§ **PROBLEM TO WORK ON**
Nothing outside the stretch is wanted. Repeat exactly the lines of the listing below from the one that contains "Screen dimensions: 640x480" through the one that contains "This screenshot has", both ends included.
:: PROVIDED RECORDS
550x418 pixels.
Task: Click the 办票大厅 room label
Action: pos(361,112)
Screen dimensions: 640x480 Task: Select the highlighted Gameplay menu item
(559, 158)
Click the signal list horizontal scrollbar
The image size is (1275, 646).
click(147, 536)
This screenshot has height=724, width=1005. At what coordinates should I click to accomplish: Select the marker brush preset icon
::::
:: PROVIDED RECORDS
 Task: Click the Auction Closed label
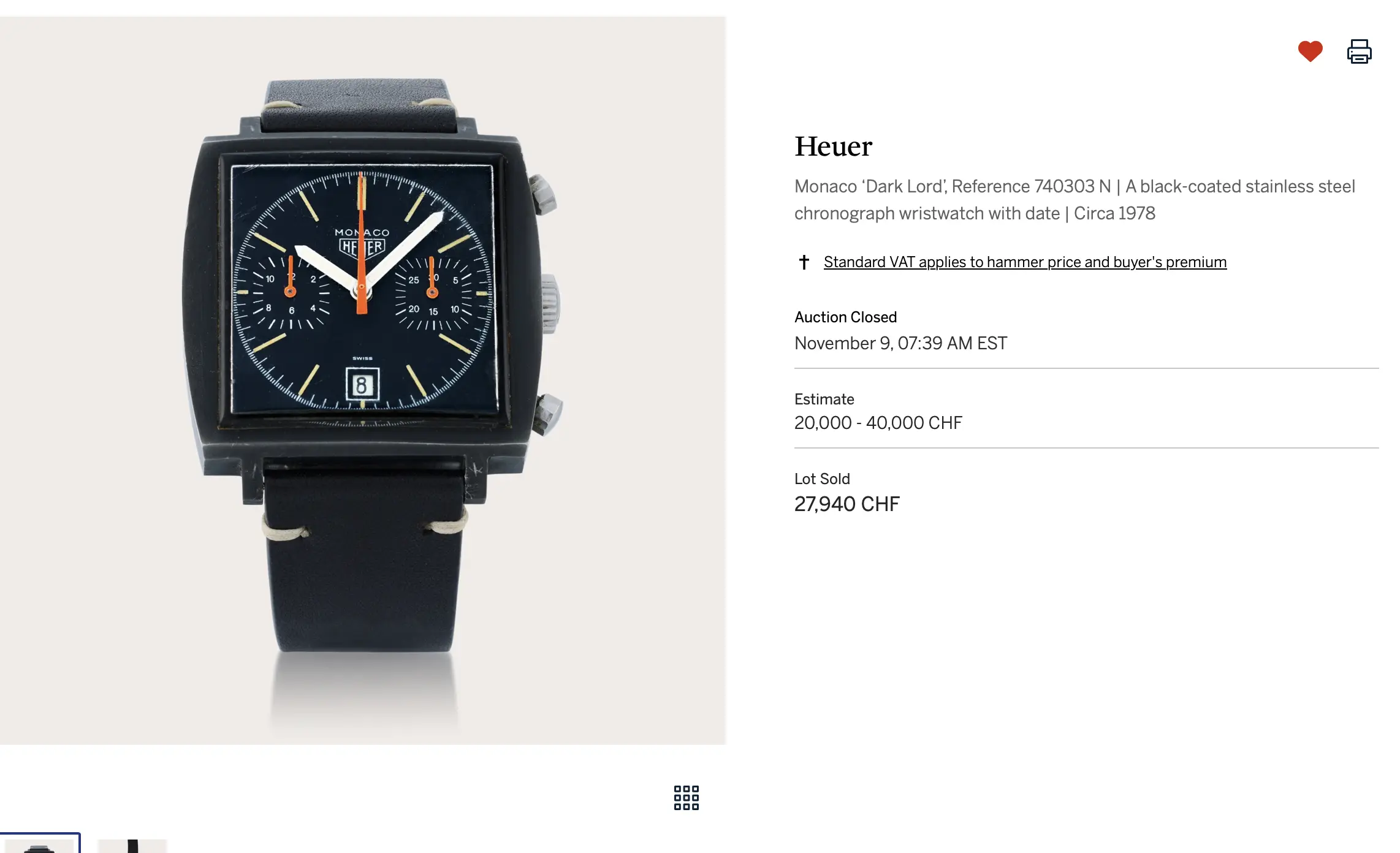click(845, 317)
::::
§ **OUTPUT FOR THIS EXERCISE**
Screen dimensions: 640x480 Task: Select the highlighted Gameplay menu item
(559, 158)
Click the signal list horizontal scrollbar
The image size is (1275, 646).
click(147, 536)
This screenshot has height=724, width=1005. At what coordinates should I click to accomplish: Select the marker brush preset icon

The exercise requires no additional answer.